- Courageous Connections
Making It Work
Updated: Apr 19
The gravel outside the barn crunches under the wheels of Sue’s motorized wheelchair. The wheels slip a little, but she adjusts the seat height to redistribute her weight, turns the direction slightly, and tries again. The horses are waiting and she is determined to reach them.
Tres sticks his head outside the barn door and watches with interest, his chestnut-red coat gleaming in the unexpected sunlight. For a few minutes, Kathy and Leah, president and instructor at Courageous Connections work with Sue and her husband, Guy, to figure out the safest way for the wheelchair to navigate a one-inch lip on the barn’s concrete floor. Sue decides that a thick rubber mat will give enough traction and incline for the chair to move safely. We hold our breath. Sue looks determined and drives the chair forward. Success! With only a small bump she navigates the obstacle. She grins; we laugh in delight.

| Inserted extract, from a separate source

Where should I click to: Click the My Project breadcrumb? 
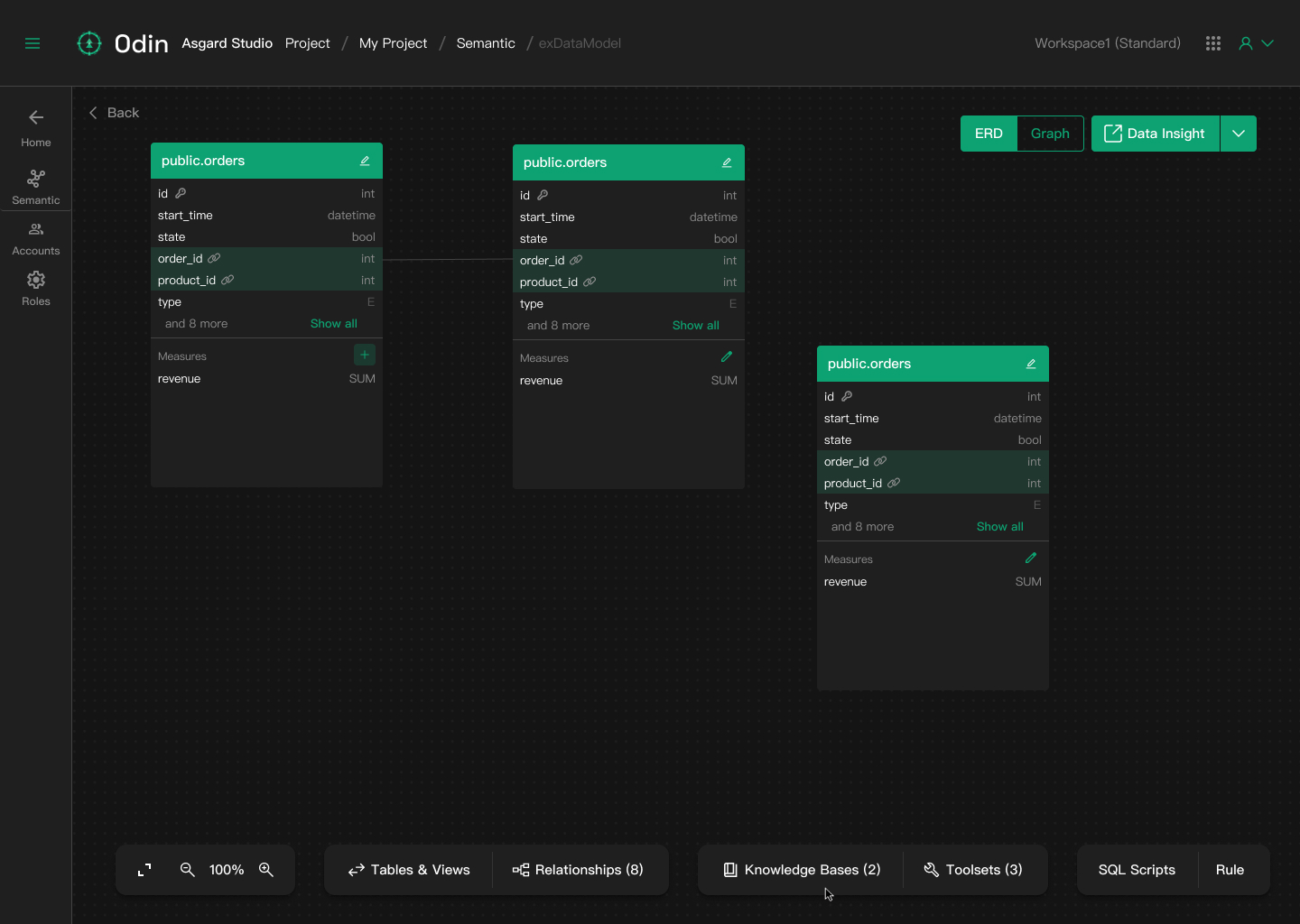(x=393, y=43)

“I knew we could make it work,” she says.
Surmounting this seemingly small hurdle opens the gateway for her to work with the horses no matter the weather.
Sue may be in a wheelchair, but she is a model of determination and, when she reaches the horses, a study in elemental joy. She loves horses, has even written a children’s book about them. When the therapeutic equine program near her closed, she contacted Courageous Connections to find out if she could fit into the program. Today is her first official day.
Leah leads Tres out to the rain-soaked field and Kathy holds his halter while Sue maneuvers her chair beside the big animal. He turns his head and blinks a little at the sound of the motor, but other than curiosity, doesn’t seem too worried. Guy brings Sue’s hard hat and curry brushes and smiles as she lifts her arms to slide the brush over Tres’s coat.
“This is so good for me,” she murmurs. The movement is great therapy for weakened arm muscles and improving core strength. The contact with the horse is clearly pure pleasure.
For half an hour, Sue chats with Kathy and Leah, but mostly focuses on Tres, gently running the brush over his flank and down his legs. His eyes half-close in bliss.
“I won’t touch the tickle spot,” she says as the brush slides down his back leg. “I’m trying to get your muddy legs, Tres. Champion that you are.”
Kathy and Leah move Tres around so Sue can reach his neck and shoulders sides, being careful to ensure her wheelchair-bound legs are not under the horse where a surprised kick could cause injury.
But there are no kicks, only a relaxed horse and a happy client.
The session is a success. Sue will be back to Courageous Connections – ready to exercise her body in an activity that enriches her heart and brings her close to the horses she loves.
The horses at Courageous Connections and Sue’s determination have made it work.